Did you know it has been estimated that 1.2 trillion images were taken in 2017? How many of those images are filling up your phone or tablet and are spread across your social media accounts? Have you avoided thinking about the vast number of images you have stored and told yourself that it is all backed up on the cloud? If you have, then today is the day to stop this charade. If you can juggle families and businesses, then you can care for your photos using the following simple steps.
Step 1: Create a digital photo hub
If you are not currently using a program like Apple Photos or Microsoft Photos, just create a folder that all future photos will live. You can call it your digital photo hub, DPH, My Precious, whatever. Inside this folder, you are going to create several folders:
- A folder for each year or theme you want to organize the photos into
- To be deleted (for those worried about letting go of pictures before they have tripled confirmed that they don’t need it)
Step 2: Make a Date!
Create a standing, once a month appointment in your calendar to organize your photos. If you can find time to collect the trash in your house and get it to the curb every week in time for pick-up, perhaps you can make time to organize your photos once a month.
During your appointment, download all the images off your SD card or mobile device and store them in your photo hub (whether that is a photo library run by an app or folder). Don’t forget to scour your texts and emails for images people have sent you. If you share images on social media that are not located on your phone, download the images you want to keep.
Don’t know how to download your images? Here are a few websites to check out:
Step 3: Purge the bad images
At your once a month appointment, go through your photos and delete all the blurry, bad angle, unflattering photos. This includes the photos of people you don’t know, the photos you took to get an opinion from your friend, etc. You should only be keeping the best of the best. Also, if you use your camera like a scanner, put those images in a separate folder to go through later. This is also something you can get into the habit doing when you are waiting in doctor’s office, for your kid to get out of school, or waiting for the oil to get changed in your car.
Step 4: Eliminate the duplicates
There are multiple apps out there for both Mac and PC computers, etc. that can find duplicates within your photos.
- For Macs we recommend Photo Sweeper
- For PCs we recommend Awesome Duplicate Photo Finder
If you’ve been keeping an original image and alternate versions of it, you will want to decide what image to keep. Don’t know which is the original? It is usually the larger file.
Step 5: Back it all up!
Use either an external hard drive or cloud service to automatically backup your computer where your photo hub resides. Remember that your photo hub is your curated collection and according to best practices, you should have a copy of this photo collection in more than one area.
While you are at it set up your mobile device to automatically backup images to a cloud account. Google Photos, Flickr, Amazon Prime Photos, Apple Cloud and Microsoft OneDrive are just a few apps that offer automatic backup of your digital images.
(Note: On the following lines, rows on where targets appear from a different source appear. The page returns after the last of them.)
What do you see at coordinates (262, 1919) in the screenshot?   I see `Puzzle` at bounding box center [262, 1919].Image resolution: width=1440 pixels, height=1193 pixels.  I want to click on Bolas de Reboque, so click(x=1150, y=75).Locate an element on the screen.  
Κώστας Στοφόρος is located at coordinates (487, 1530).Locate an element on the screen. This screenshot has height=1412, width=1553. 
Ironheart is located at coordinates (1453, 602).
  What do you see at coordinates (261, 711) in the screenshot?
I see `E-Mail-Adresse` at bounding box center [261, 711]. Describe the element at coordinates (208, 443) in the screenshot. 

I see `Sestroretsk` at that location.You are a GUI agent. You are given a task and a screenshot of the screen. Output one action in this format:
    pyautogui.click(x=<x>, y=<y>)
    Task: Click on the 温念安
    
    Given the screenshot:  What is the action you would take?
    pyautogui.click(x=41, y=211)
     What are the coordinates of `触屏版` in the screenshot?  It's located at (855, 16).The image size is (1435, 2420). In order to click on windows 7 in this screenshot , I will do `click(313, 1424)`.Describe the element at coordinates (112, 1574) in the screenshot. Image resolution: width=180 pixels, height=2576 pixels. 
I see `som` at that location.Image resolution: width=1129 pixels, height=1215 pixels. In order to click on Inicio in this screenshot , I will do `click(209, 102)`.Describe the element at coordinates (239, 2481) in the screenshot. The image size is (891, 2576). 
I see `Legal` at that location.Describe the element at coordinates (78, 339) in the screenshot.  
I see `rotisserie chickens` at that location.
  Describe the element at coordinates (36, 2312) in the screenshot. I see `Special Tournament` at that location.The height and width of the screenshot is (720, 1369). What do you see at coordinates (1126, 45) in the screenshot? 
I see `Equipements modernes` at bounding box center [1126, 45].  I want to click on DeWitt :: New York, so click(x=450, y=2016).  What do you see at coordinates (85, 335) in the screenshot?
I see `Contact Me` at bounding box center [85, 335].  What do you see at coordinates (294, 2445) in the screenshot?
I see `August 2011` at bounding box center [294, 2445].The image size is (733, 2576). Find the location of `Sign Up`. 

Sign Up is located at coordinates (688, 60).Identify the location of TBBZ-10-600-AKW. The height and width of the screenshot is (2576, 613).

Just keep in mind to check for cloud storage limits and if they compress your files (for example, Google Photos will store your images at 300 dpi).
Step 6: Identify and Tag
A best practice for you is to take the time now to put the date and description of the image into the file name. That way important information stays with the photo even if the file’s metadata is lost sometime in the future. Also tag any photos now that you want to include in the annual Holiday Card, family calendar, or other photo project you may be working on. Although many of the image libraries out there have great facial recognition, wouldn’t it be great if you could find the perfect one you tagged quickly?
As you develop your photo organizing habit each month, you will find that the elimination process gets easier and you will become more grateful for all the time you will save retrieving a photo when you need it.